The workers' determination encouraged the opposition to find a common ground. They are now forging an alliance that could shake the BDP's grip on the country. Other events may come handy to push for a change. The diamond bonanza will not last forever. Production has already passed its peak and deposits will be exhausted by 2030. There are other mineral resources to fall back to, but double digit growth is out of the question. Botswana now boasts a 7% growth, but in future this will certainly go down. The government knows that the years of fat cows have ended, and now they have to manage a country with diminishing revenues.
Opposition parties are now moving the battle in parliament.
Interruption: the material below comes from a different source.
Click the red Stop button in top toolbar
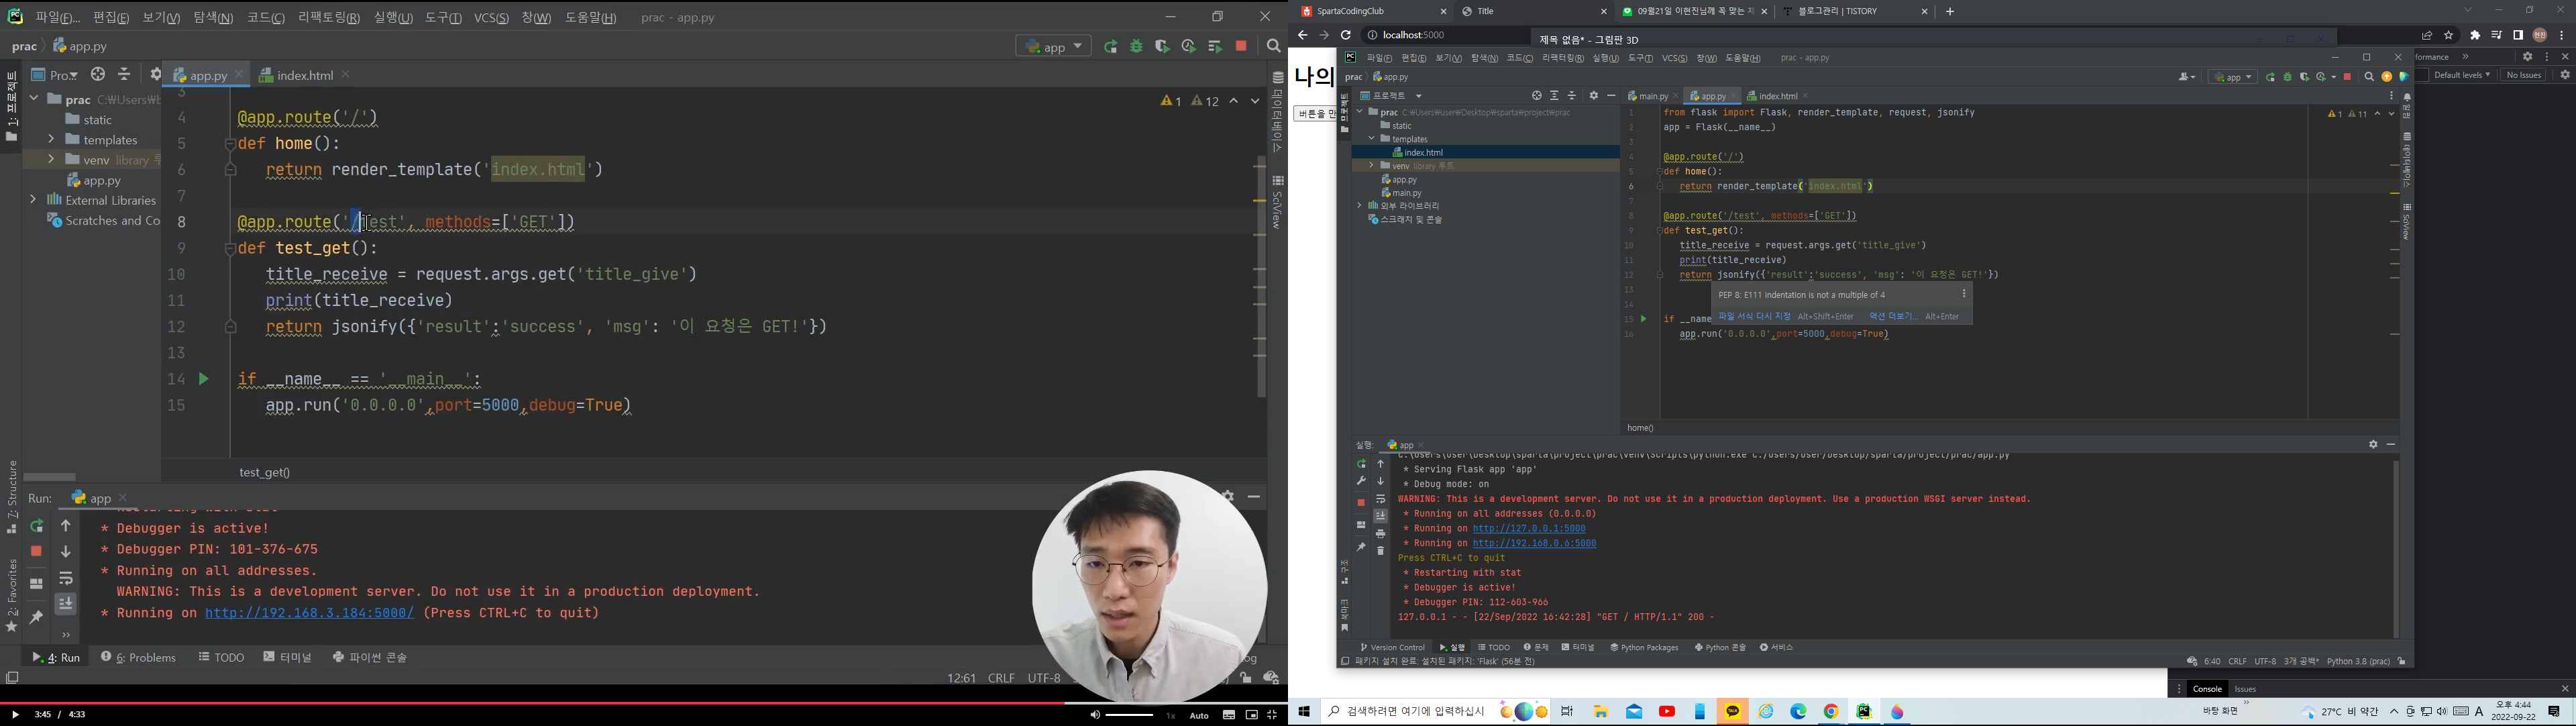 tap(1242, 47)
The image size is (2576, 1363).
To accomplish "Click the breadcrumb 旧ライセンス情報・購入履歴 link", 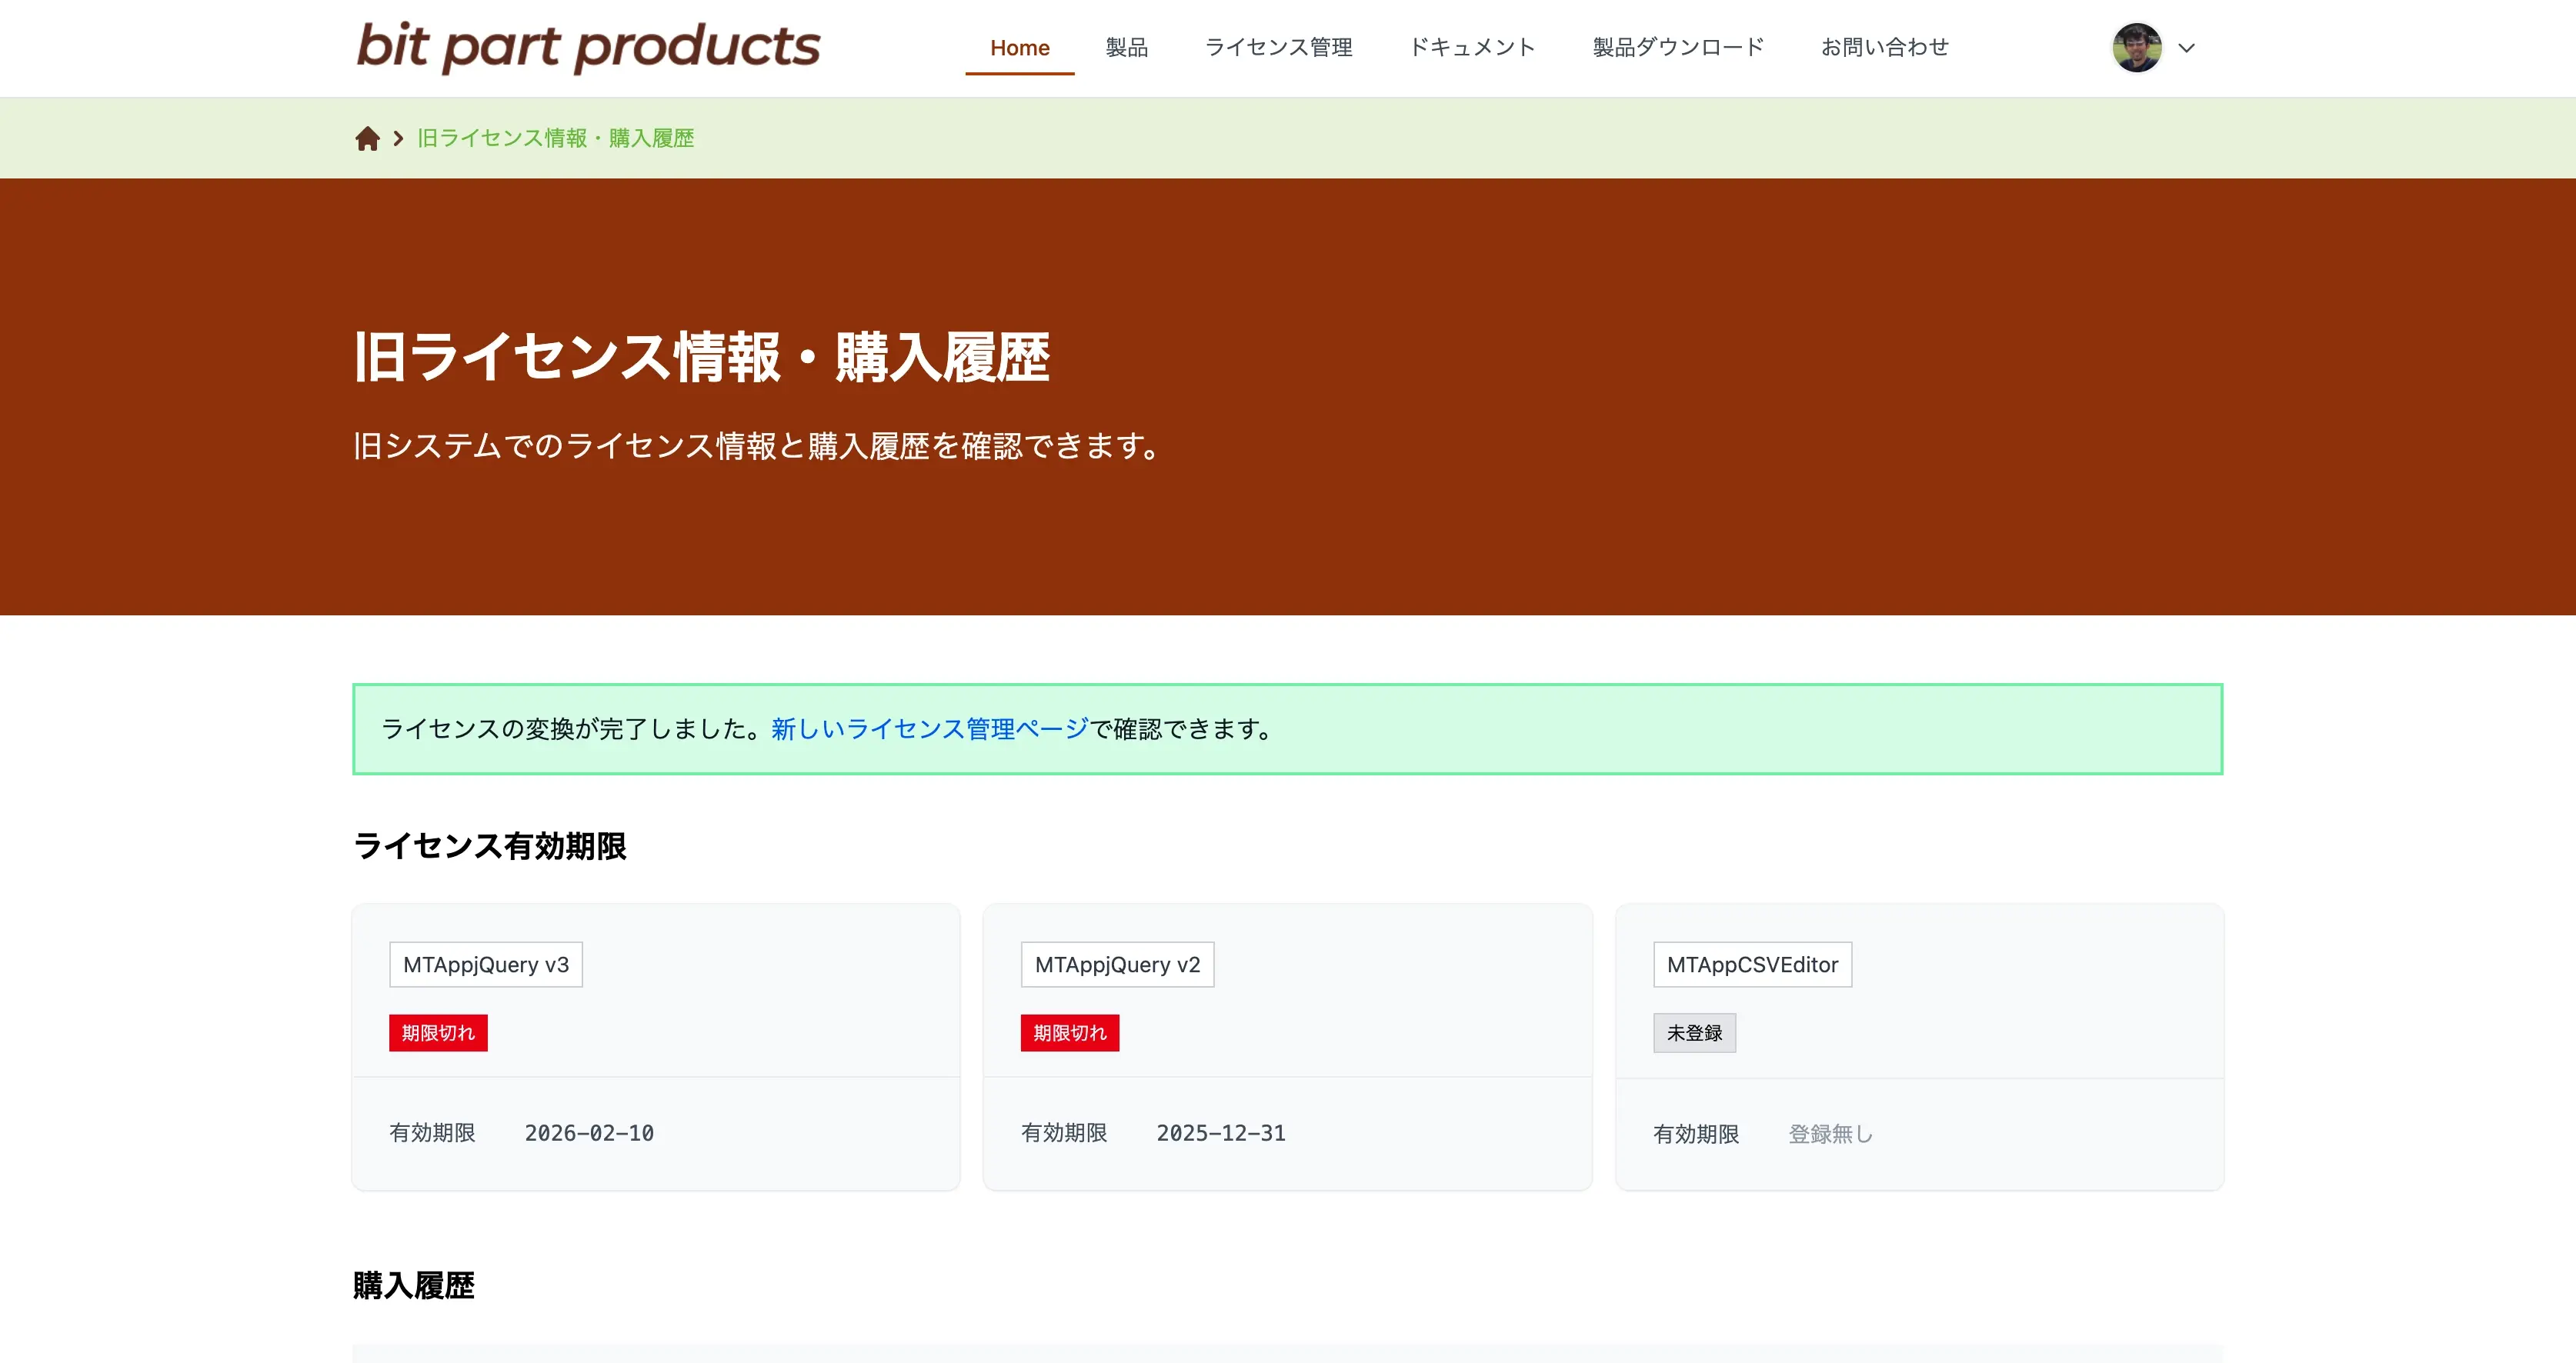I will point(555,138).
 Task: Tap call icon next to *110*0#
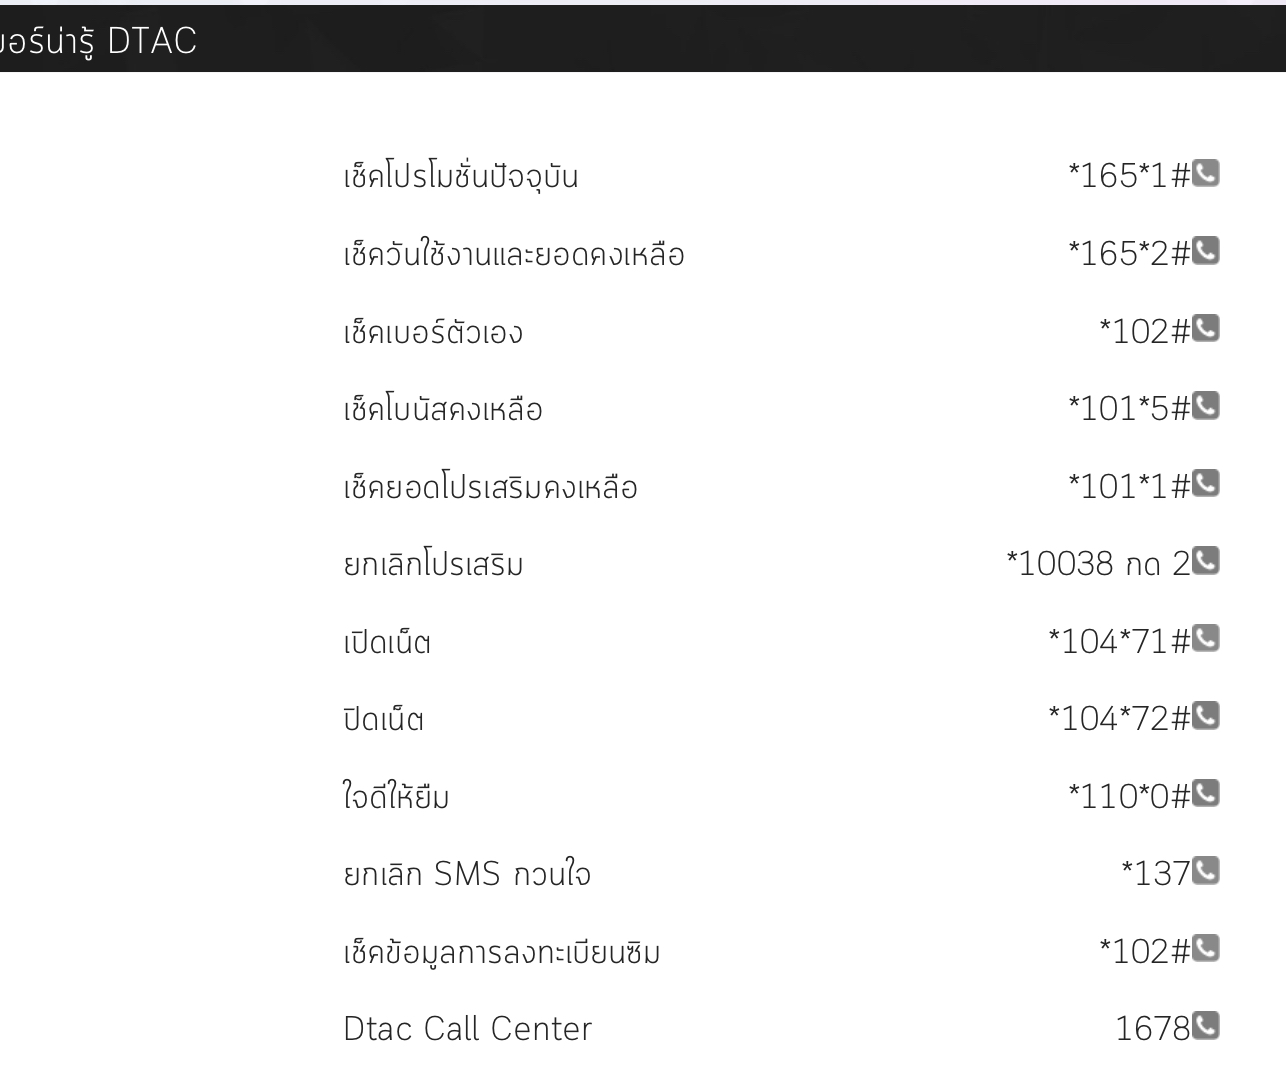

Opposition MPs have been questioning new legislation that will make it more difficult for workers to strike. They also have been asking uncomfortable questions about corruption. MP Gilson Saleshando called for an investigation on suspended Minister of Defence, Justice and Security Ndelu Seretse, Permanent Secretary to the President Eric Molale and Director General of Intelligence and Security, Isaac Kgosi, accusing them of mismanagement of public funds. He also claimed that the Botswana Defence Force misuses public funds.